While it’s not a hall pass to devour anything smothered with cocoa, a few pieces of dark chocolate can be an excellent pick-me-up, which makes these a wonderful snack when studying for finals. With an almond in the middle, you’re getting some protein as well. It truly is a win-win situation.
While energy drinks are sometimes helpful in a pinch – especially if you find you’re crashing but you know you’ll be sleeping soon – a glass of orange juice can help perk you up when you only need to stay awake a short while longer. Avoid sugary cocktail-style juices late at night and go for 100 percent orange juice varieties that are not from concentrate.
Some healthy options
For those who want a list of nutritious snacks to stock up on, look no further. Here’s a list of seven healthy study snacks.
A tasty alternative to potato chips, popcorn is a low-calorie study snack that’s sure to fill you up and satisfy your cravings. Keep an eye on the ingredients list and portion recommendations to find the most optimal calorie value for you.
Sunflower seeds contain protein and fiber and are another exceptional alternative to potato chips that you can eat in a similar manner. They’re a healthy, mindless snack to munch on while studying or making revisions on your notes. You can find them in a variety of flavors, with some that are easier to crack.
Apples and nut butter
With this simple snack, you get the fiber of an apple combined with the protein of nut butter. All you need to do is put your nut butter in a bowl and dip, or spread it onto apple slices. You can go with classic peanut butter or try some almond butter.
Veggie sticks and hummus
It’s a bright idea to pre-chop some veggie sticks so they’re ready when you’re suddenly hungry. It will stop you from grabbing a less healthy option, especially when paired with hummus. Additionally, this is the perfect snack for your study group. Everyone will thank you for giving them a break from ramen noodles, as tasty as they are.
Keep in mind these are jam-packed with protein with athletes in mind and not your study sesh, so they’re a little higher in calories. While it’s not advisable to eat them as an everyday snack, these can certainly pick you up when you feel like you’re crashing and curb your cravings for something sweet. Store one in your backpack, and you’ll thank yourself later.
A portion of cheese will give you energy and help you feel full. Buy a brick and pre-slice it to save some cash, or get it prepackaged to the correct serving size for convenience. Cheese also pairs well with crackers.
Here’s a quick study snack recipe for roasted chickpeas. Open one can of chickpeas, rinse them and dry them with a paper towel. Preheat your oven to 425℉. Place the chickpeas in a bowl with enough olive oil to lightly coat them and add seasonings such as garlic powder and cayenne to taste.

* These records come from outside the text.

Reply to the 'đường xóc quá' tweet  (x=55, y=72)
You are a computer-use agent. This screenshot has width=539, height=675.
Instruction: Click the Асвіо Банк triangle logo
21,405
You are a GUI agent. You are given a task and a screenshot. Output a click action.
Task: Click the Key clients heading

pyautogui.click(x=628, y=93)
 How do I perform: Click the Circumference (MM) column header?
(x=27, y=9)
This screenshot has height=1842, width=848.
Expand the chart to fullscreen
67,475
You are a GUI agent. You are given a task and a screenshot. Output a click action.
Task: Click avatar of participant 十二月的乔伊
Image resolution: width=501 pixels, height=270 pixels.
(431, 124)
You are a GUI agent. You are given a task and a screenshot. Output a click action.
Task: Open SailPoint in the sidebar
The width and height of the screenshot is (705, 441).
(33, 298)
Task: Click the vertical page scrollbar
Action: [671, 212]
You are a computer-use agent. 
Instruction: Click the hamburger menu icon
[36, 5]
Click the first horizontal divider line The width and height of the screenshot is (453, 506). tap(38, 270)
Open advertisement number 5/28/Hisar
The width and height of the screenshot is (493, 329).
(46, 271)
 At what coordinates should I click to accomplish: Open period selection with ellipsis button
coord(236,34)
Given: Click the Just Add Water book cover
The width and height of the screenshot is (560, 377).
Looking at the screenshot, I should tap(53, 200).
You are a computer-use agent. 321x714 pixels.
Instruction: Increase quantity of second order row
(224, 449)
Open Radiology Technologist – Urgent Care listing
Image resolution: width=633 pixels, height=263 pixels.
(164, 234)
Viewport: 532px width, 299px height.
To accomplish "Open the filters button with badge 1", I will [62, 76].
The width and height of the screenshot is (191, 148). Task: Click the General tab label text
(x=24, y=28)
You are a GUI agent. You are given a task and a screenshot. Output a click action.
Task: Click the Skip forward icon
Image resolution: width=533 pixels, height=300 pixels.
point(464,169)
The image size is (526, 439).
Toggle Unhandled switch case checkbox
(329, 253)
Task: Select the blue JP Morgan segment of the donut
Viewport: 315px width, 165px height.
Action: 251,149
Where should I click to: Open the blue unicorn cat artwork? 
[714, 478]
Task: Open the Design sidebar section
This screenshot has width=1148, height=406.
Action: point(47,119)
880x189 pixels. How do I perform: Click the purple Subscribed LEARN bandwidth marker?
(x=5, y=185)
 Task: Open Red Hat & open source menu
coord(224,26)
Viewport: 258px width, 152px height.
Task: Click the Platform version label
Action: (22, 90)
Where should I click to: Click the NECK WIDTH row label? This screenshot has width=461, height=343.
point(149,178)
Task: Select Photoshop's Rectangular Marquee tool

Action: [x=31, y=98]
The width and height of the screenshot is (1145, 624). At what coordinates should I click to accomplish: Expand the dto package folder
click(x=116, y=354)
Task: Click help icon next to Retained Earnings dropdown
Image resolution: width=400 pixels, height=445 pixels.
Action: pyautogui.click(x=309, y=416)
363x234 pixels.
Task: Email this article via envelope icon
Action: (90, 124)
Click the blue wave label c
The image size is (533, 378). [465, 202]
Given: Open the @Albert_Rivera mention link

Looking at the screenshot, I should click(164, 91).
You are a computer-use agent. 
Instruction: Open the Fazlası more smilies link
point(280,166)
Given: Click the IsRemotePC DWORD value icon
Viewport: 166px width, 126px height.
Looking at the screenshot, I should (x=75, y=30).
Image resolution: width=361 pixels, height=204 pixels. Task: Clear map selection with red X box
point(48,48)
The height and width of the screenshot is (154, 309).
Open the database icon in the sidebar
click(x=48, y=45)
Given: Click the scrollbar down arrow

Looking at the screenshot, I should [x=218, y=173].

Line a baking sheet with parchment paper and pour the chickpeas on, spreading them out. Cook them for 25-30 minutes until slightly crispy.
Adapted from Cooking LSL
You are what you eat
While you can undoubtedly enjoy sugary or greasy foods in moderation, foods that offer more nutrients will work with you, keeping you energized and help beat cravings during long study sessions. Set yourself up for success by keeping plenty of healthy foods available and ready to go once you start to feel hungry.